Network Programmability is the answer ! What was the question again ? Or , is there really a case for Network Programmability ?

Recent developments in the broader networking community involve the decomposing and/or refactoring of network functions in order to ease the introduction of new protocols and services and indeed new networking architectures [3, 4, 8, 6, 5]. At first blush this appears to be a most desirable development from a service provider point of view, because it enables the introduction of new features/services without the need for industry wide standards or even buy-in from vendors. However, to some extent, as a community we have been here before: recall the network programmability efforts of the late 1990’s [11, 9, 12]. These earlier efforts met with limited (if any) success.

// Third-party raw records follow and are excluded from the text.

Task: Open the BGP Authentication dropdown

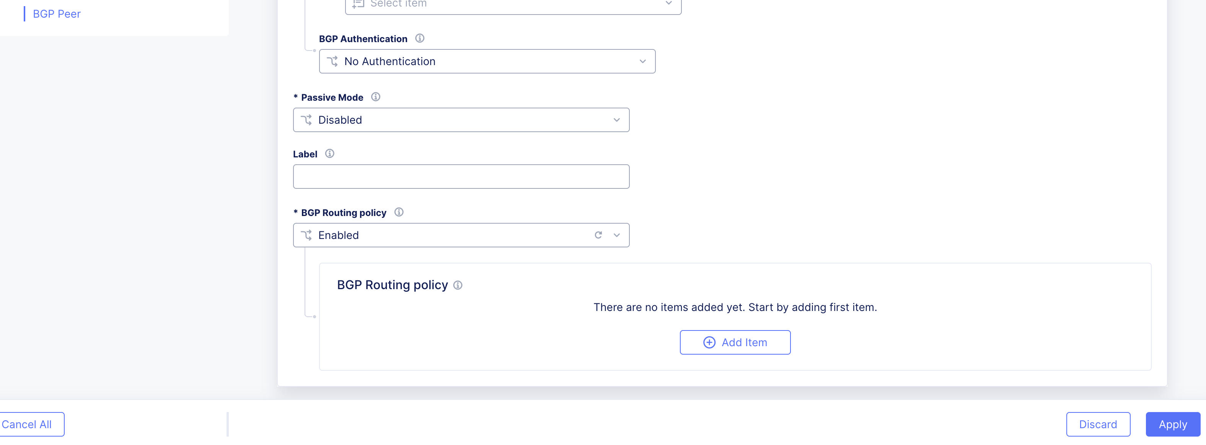Action: tap(642, 61)
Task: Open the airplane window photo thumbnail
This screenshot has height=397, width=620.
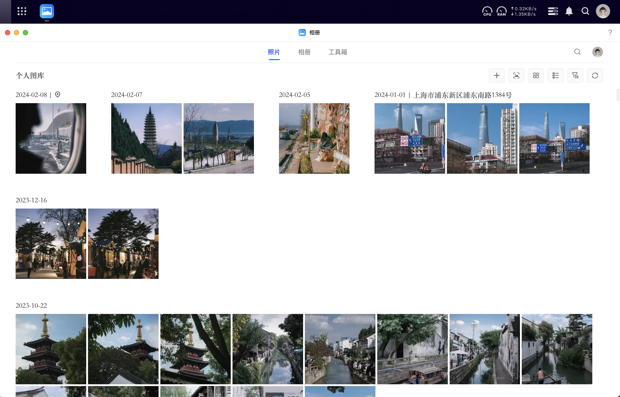Action: click(51, 138)
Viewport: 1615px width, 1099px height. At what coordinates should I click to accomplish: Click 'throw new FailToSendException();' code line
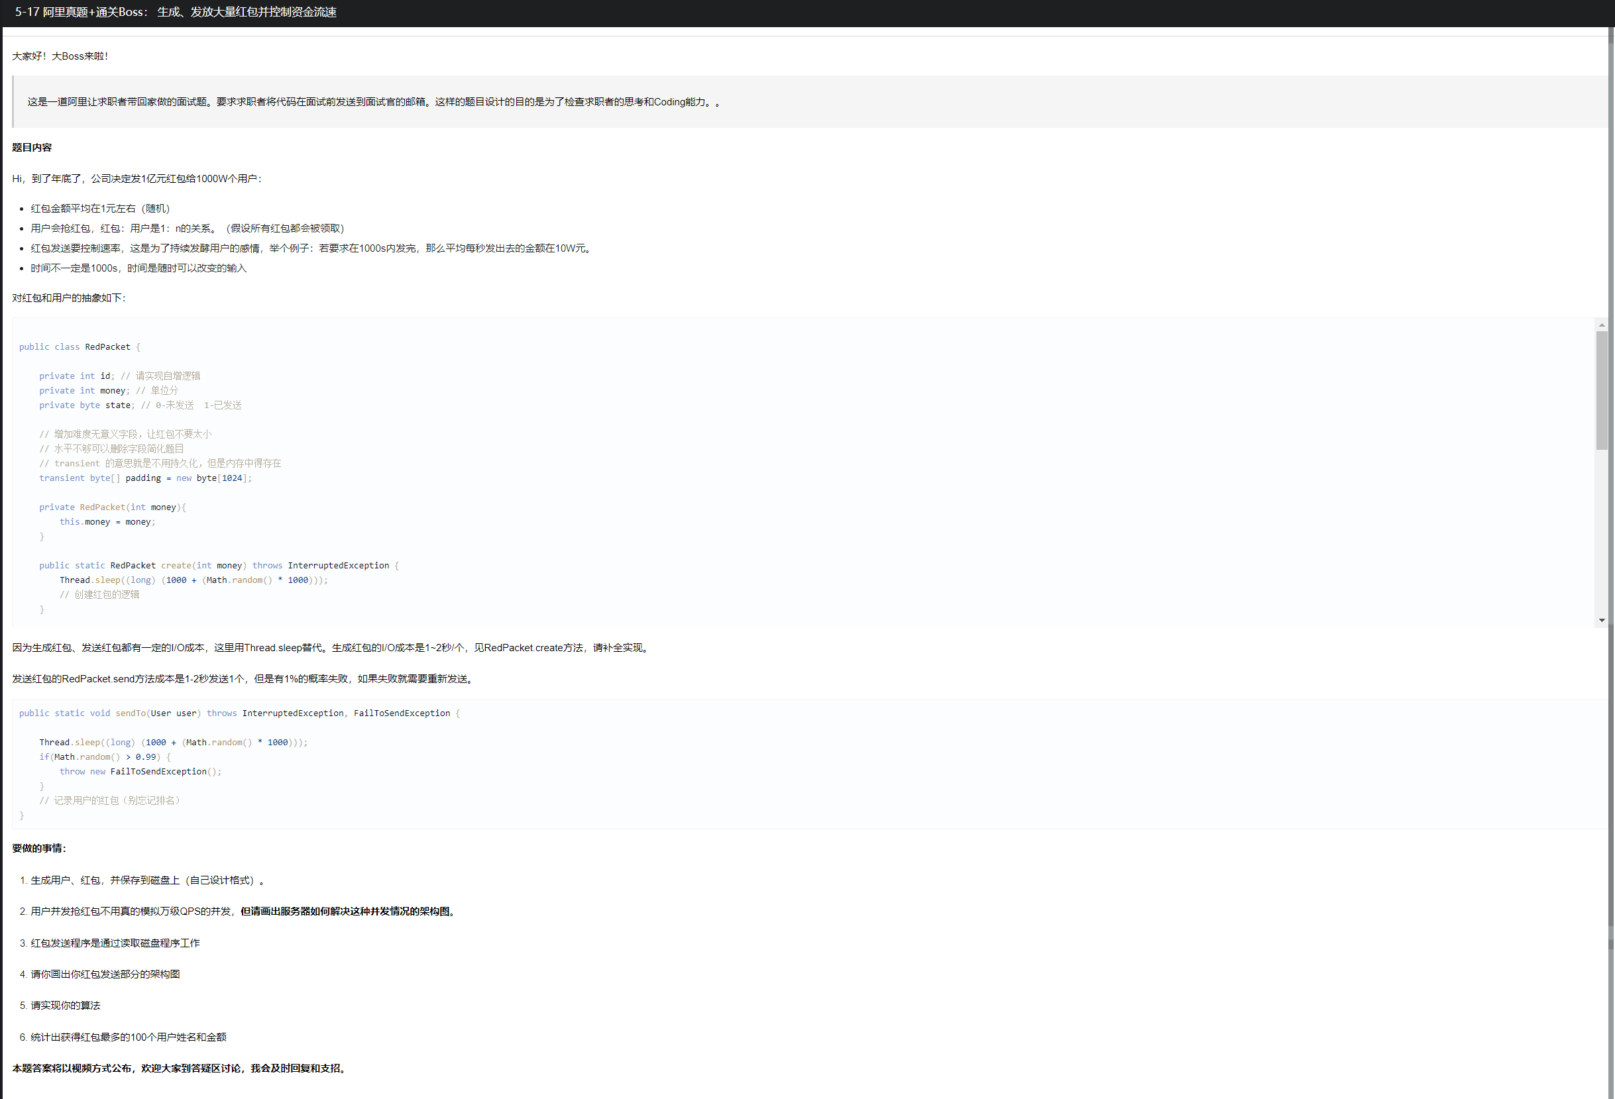[140, 772]
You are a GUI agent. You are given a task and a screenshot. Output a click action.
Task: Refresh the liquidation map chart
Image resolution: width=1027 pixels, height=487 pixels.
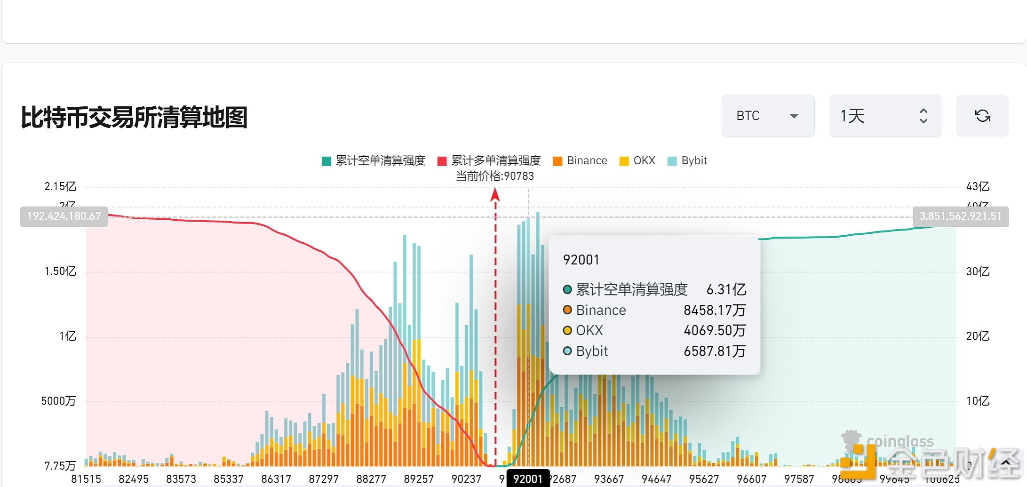(982, 116)
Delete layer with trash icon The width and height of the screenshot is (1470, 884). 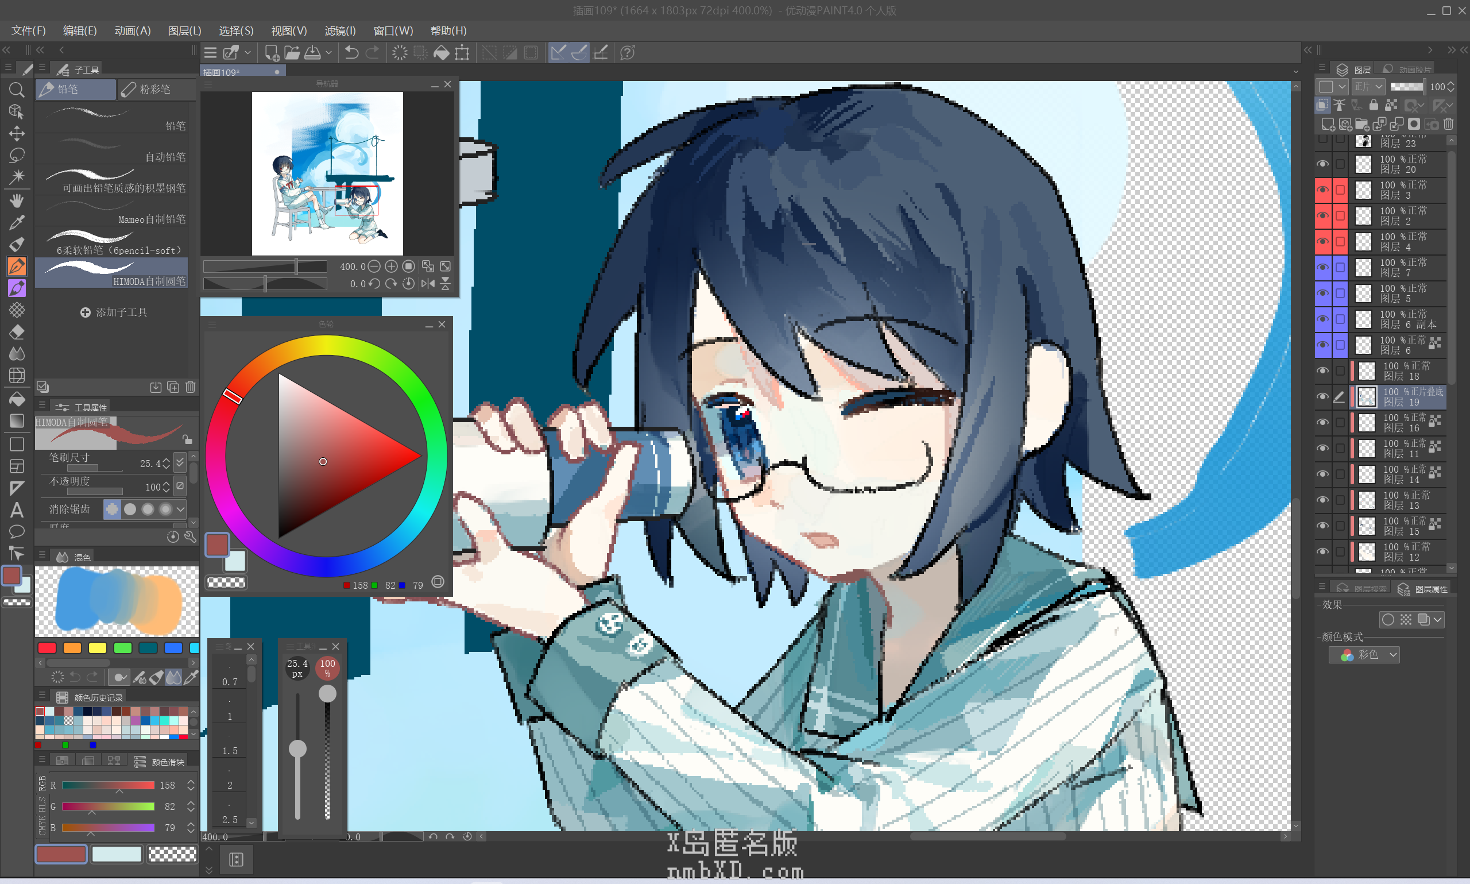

While many reasons can be found for this less than desirable outcome, we argue that a primary reason (if not the primary reason) for the lack of success resulted from a poor understanding of the problems that these approaches were meant to solve. Indeed, as technologists, we exhibit a proneness to focus on the often more clearly defined mechanistic side of a given problem, rather than questioning whether that is the right problem to address. Despite constant customer demand for new services/features, and the obvious monetary incentive associated with that, the introduction of new network services and features has been an extremely protracted process for ISPs. We argue that the difficulty to rapidly and safely deploy new services and service features is the single most important challenge facing ISPs today. Given this position, we first define what we mean with network programmability and network services and then attempt to articulate why service deployment is challenging in today’s environment. Finally, we offer some thoughts about the applicability (or not) of open/programmable architectures to address these problems.